Ja, ja, die Sache mit der Konsequenz ist so eine Sache für sich. Es nützt leider nichts, die Kinder an der langen Leine zu führen. Wenn ich nicht konsequent die ausgesprochenen Arreste durchziehe, denkt sich gerade mein Söhnchen: "Im Endeffekt kann ich ja eh alles machen, wie ich will und was ich will. Die hält das ja sowieso nicht ein!" Das hat er mir bei Gelegenheit dann auch schon mündlich offenbart und seit dem ist Schluss. Schluss mit der mütterlichen Gutmütigkeit!

Mein Söhnchen gehört zu den ganz Coolen! Zu denen, die bestraft werden und die im selben Atemzug noch den Satz laufen lassen: „Das macht mir doch nix aus!" Aber – wenn es hart auf hart kommt, dann macht es auch meinem Söhnchen was aus. Wenn andere Kinder zum spielen da sind und er darf alleine in seinem Zimmer spielen, dann macht es auch endlich ihm etwas aus. Sie denken ich bin zu hart. Nein – lassen Sie sich davon nicht irritieren er hat es sich meist redlich verdient, das Zimmer hüten zu dürfen!

Jeder Pädagoge oder Erzieher und oder aber eines dieser schlauen Eltern-Ratgeber-Hefte werden mich und meine Meinung darin unterstützen. Heißt es doch immer: "Seien Sie konsequent!"

Erst kürzlich waren wir als Familie in den Sommerferien. Zwei Wochen waren wir unterwegs und eine Woche zu Hause. Mit unserer Tochter hatten wir, FRAU Ka. und Ihr Mann, keine Probleme. Nur unser Söhnchen war wieder mal …

Immer wollte er das letzte Wort haben. Von Nachgeben keine Spur! Immer erster sein, wenn es darum ging etwas zu bekommen und von der Tugend der Geduld wollen wir erst gar nicht reden. Wir haben es viele, viele Male im Guten probiert. Wir haben uns die Zungen wund geredet, Geduld an den Tag gelegt, es immer und immer wieder probiert. Wir haben es 1x, 2x, 3x, 1.000x und nochmals gefühlte 1.000 mal gesagt – es hat alles nichts genutzt. In diesem Punkt waren FRAU Ka., ich und mein Mann und sogar unsere Tochter uns am Ende der Sommerfrischen-Tage einig – dieses Verhalten nervt!

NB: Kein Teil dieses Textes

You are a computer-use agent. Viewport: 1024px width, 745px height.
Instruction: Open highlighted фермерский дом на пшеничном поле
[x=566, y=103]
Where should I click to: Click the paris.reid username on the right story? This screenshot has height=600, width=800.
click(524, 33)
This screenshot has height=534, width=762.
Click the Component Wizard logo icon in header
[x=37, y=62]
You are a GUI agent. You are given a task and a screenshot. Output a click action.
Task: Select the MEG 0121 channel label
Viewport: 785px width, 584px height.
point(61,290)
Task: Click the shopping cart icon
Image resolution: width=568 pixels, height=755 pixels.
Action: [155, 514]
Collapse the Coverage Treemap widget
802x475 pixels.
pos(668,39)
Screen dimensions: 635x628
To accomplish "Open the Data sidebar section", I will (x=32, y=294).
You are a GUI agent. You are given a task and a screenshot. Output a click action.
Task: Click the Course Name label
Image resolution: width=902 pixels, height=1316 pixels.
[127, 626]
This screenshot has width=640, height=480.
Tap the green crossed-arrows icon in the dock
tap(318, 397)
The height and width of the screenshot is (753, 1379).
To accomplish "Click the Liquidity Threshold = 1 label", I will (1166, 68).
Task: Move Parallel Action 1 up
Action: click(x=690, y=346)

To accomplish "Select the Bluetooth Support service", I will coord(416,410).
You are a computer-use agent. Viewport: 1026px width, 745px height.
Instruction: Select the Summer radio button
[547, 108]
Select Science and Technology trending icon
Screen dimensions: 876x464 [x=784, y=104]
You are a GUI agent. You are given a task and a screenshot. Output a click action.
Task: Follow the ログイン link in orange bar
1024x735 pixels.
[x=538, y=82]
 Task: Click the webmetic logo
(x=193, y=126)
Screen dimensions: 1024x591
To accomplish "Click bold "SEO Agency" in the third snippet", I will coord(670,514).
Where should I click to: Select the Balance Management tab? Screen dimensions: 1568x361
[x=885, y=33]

Er hat sich ein paar halbe Vormittage in seinem Zimmer eingehandelt, um in Ruhe über sein Verhalten nachdenken zu können. Was meinem Söhnchen ja Gott-sei-Dank nichts ausmacht. Und soll ich Ihnen was verraten – mir auch nicht!

Ich werde die ruhige Zeit sinnvoll nutzen. Er darf am Vormittag in der Schul- und Kindergarten-freien-Zeit auf sein Zimmer aufpassen, meine Tochter stecke ich zu Oma, Opa, Tante, Onkel, Freund oder Freundin und ich, ich kann in Ruhe arbeiten. 1.000x!